_Work instructions_.
Arrange the listing below as a numbered list, leaving out the blank lines.

_Data provided_.
___

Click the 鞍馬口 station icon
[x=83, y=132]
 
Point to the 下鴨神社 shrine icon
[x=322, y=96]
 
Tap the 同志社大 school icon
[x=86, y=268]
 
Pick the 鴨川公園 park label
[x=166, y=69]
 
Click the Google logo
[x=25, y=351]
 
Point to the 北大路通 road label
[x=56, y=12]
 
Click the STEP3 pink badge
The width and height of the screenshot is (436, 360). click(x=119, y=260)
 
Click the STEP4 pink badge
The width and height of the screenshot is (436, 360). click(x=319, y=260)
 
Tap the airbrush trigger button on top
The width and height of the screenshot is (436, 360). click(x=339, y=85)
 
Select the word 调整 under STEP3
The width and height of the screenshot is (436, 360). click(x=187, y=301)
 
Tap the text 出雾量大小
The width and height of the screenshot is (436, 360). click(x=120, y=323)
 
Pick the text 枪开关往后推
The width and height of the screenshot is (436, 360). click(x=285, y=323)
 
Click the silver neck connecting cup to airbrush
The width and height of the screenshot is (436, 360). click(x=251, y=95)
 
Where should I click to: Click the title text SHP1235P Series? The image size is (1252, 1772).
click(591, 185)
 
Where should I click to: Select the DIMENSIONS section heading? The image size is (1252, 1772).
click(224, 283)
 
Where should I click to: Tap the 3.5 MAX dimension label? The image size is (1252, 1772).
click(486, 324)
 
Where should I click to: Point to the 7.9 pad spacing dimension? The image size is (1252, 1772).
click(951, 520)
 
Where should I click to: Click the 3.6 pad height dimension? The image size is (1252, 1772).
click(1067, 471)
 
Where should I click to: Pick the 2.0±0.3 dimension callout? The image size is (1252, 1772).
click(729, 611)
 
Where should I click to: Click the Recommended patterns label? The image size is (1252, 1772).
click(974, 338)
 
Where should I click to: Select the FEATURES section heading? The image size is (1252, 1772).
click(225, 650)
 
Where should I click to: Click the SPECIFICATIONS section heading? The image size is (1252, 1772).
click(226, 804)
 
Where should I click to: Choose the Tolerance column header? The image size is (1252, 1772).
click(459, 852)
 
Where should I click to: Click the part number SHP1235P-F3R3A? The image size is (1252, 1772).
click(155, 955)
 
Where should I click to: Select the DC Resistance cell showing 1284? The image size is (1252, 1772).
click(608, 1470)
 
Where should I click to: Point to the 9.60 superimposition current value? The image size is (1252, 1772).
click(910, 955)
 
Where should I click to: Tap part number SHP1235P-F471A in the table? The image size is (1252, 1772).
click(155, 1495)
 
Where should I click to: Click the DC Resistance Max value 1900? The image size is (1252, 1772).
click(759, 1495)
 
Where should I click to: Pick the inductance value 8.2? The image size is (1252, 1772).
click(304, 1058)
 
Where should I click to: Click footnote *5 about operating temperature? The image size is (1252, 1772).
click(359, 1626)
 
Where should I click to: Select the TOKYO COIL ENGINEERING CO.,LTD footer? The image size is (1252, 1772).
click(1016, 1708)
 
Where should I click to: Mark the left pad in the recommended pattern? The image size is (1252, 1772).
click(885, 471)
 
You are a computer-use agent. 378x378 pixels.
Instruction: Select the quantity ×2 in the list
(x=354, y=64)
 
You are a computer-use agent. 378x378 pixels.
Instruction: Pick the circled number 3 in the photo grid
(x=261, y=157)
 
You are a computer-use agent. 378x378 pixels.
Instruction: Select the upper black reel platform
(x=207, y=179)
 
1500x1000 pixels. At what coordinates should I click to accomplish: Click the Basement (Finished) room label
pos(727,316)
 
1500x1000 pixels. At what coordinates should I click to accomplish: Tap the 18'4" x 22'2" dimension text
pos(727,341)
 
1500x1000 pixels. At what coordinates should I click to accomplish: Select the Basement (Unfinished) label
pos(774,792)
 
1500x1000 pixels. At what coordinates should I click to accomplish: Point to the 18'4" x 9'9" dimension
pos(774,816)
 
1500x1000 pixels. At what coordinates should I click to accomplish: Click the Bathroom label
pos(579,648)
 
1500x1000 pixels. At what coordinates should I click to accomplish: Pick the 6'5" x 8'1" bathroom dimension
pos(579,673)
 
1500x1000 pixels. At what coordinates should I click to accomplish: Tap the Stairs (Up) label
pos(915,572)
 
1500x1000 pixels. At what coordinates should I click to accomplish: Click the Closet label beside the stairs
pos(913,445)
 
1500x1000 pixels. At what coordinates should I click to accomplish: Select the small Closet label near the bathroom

___

_Solution for this problem_.
1. Click the 鞍馬口 station icon
2. [x=83, y=132]
3. Point to the 下鴨神社 shrine icon
4. [x=322, y=96]
5. Tap the 同志社大 school icon
6. [x=86, y=268]
7. Pick the 鴨川公園 park label
8. [x=166, y=69]
9. Click the Google logo
10. [x=25, y=351]
11. Point to the 北大路通 road label
12. [x=56, y=12]
13. Click the STEP3 pink badge
14. The width and height of the screenshot is (436, 360). click(x=119, y=260)
15. Click the STEP4 pink badge
16. The width and height of the screenshot is (436, 360). click(x=319, y=260)
17. Tap the airbrush trigger button on top
18. The width and height of the screenshot is (436, 360). click(x=339, y=85)
19. Select the word 调整 under STEP3
20. The width and height of the screenshot is (436, 360). click(x=187, y=301)
21. Tap the text 出雾量大小
22. The width and height of the screenshot is (436, 360). click(x=120, y=323)
23. Pick the text 枪开关往后推
24. The width and height of the screenshot is (436, 360). click(x=285, y=323)
25. Click the silver neck connecting cup to airbrush
26. The width and height of the screenshot is (436, 360). click(x=251, y=95)
27. Where should I click to: Click the title text SHP1235P Series? The image size is (1252, 1772).
28. click(591, 185)
29. Where should I click to: Select the DIMENSIONS section heading? The image size is (1252, 1772).
30. click(224, 283)
31. Where should I click to: Tap the 3.5 MAX dimension label? The image size is (1252, 1772).
32. click(486, 324)
33. Where should I click to: Point to the 7.9 pad spacing dimension? The image size is (1252, 1772).
34. click(951, 520)
35. Where should I click to: Click the 3.6 pad height dimension? The image size is (1252, 1772).
36. click(1067, 471)
37. Where should I click to: Pick the 2.0±0.3 dimension callout? The image size is (1252, 1772).
38. click(729, 611)
39. Where should I click to: Click the Recommended patterns label? The image size is (1252, 1772).
40. click(974, 338)
41. Where should I click to: Select the FEATURES section heading? The image size is (1252, 1772).
42. click(225, 650)
43. Where should I click to: Click the SPECIFICATIONS section heading? The image size is (1252, 1772).
44. click(226, 804)
45. Where should I click to: Choose the Tolerance column header? The image size is (1252, 1772).
46. click(459, 852)
47. Where should I click to: Click the part number SHP1235P-F3R3A? The image size is (1252, 1772).
48. click(155, 955)
49. Where should I click to: Select the DC Resistance cell showing 1284? The image size is (1252, 1772).
50. click(608, 1470)
51. Where should I click to: Point to the 9.60 superimposition current value? The image size is (1252, 1772).
52. click(910, 955)
53. Where should I click to: Tap part number SHP1235P-F471A in the table? The image size is (1252, 1772).
54. click(155, 1495)
55. Where should I click to: Click the DC Resistance Max value 1900? The image size is (1252, 1772).
56. click(759, 1495)
57. Where should I click to: Pick the inductance value 8.2? The image size is (1252, 1772).
58. click(304, 1058)
59. Where should I click to: Click footnote *5 about operating temperature? The image size is (1252, 1772).
60. click(359, 1626)
61. Where should I click to: Select the TOKYO COIL ENGINEERING CO.,LTD footer? The image size is (1252, 1772).
62. click(1016, 1708)
63. Where should I click to: Mark the left pad in the recommended pattern? The image size is (1252, 1772).
64. click(885, 471)
65. You are a computer-use agent. 378x378 pixels.
66. Instruction: Select the quantity ×2 in the list
67. (x=354, y=64)
68. You are a computer-use agent. 378x378 pixels.
69. Instruction: Pick the circled number 3 in the photo grid
70. (x=261, y=157)
71. You are a computer-use agent. 378x378 pixels.
72. Instruction: Select the upper black reel platform
73. (x=207, y=179)
74. 1500x1000 pixels. At what coordinates should I click to accomplish: Click the Basement (Finished) room label
75. pos(727,316)
76. 1500x1000 pixels. At what coordinates should I click to accomplish: Tap the 18'4" x 22'2" dimension text
77. pos(727,341)
78. 1500x1000 pixels. At what coordinates should I click to accomplish: Select the Basement (Unfinished) label
79. pos(774,792)
80. 1500x1000 pixels. At what coordinates should I click to accomplish: Point to the 18'4" x 9'9" dimension
81. pos(774,816)
82. 1500x1000 pixels. At what coordinates should I click to accomplish: Click the Bathroom label
83. pos(579,648)
84. 1500x1000 pixels. At what coordinates should I click to accomplish: Pick the 6'5" x 8'1" bathroom dimension
85. pos(579,673)
86. 1500x1000 pixels. At what coordinates should I click to accomplish: Tap the Stairs (Up) label
87. pos(915,572)
88. 1500x1000 pixels. At what coordinates should I click to accomplish: Click the Closet label beside the stairs
89. pos(913,445)
90. 1500x1000 pixels. At what coordinates should I click to accomplish: Select the small Closet label near the bathroom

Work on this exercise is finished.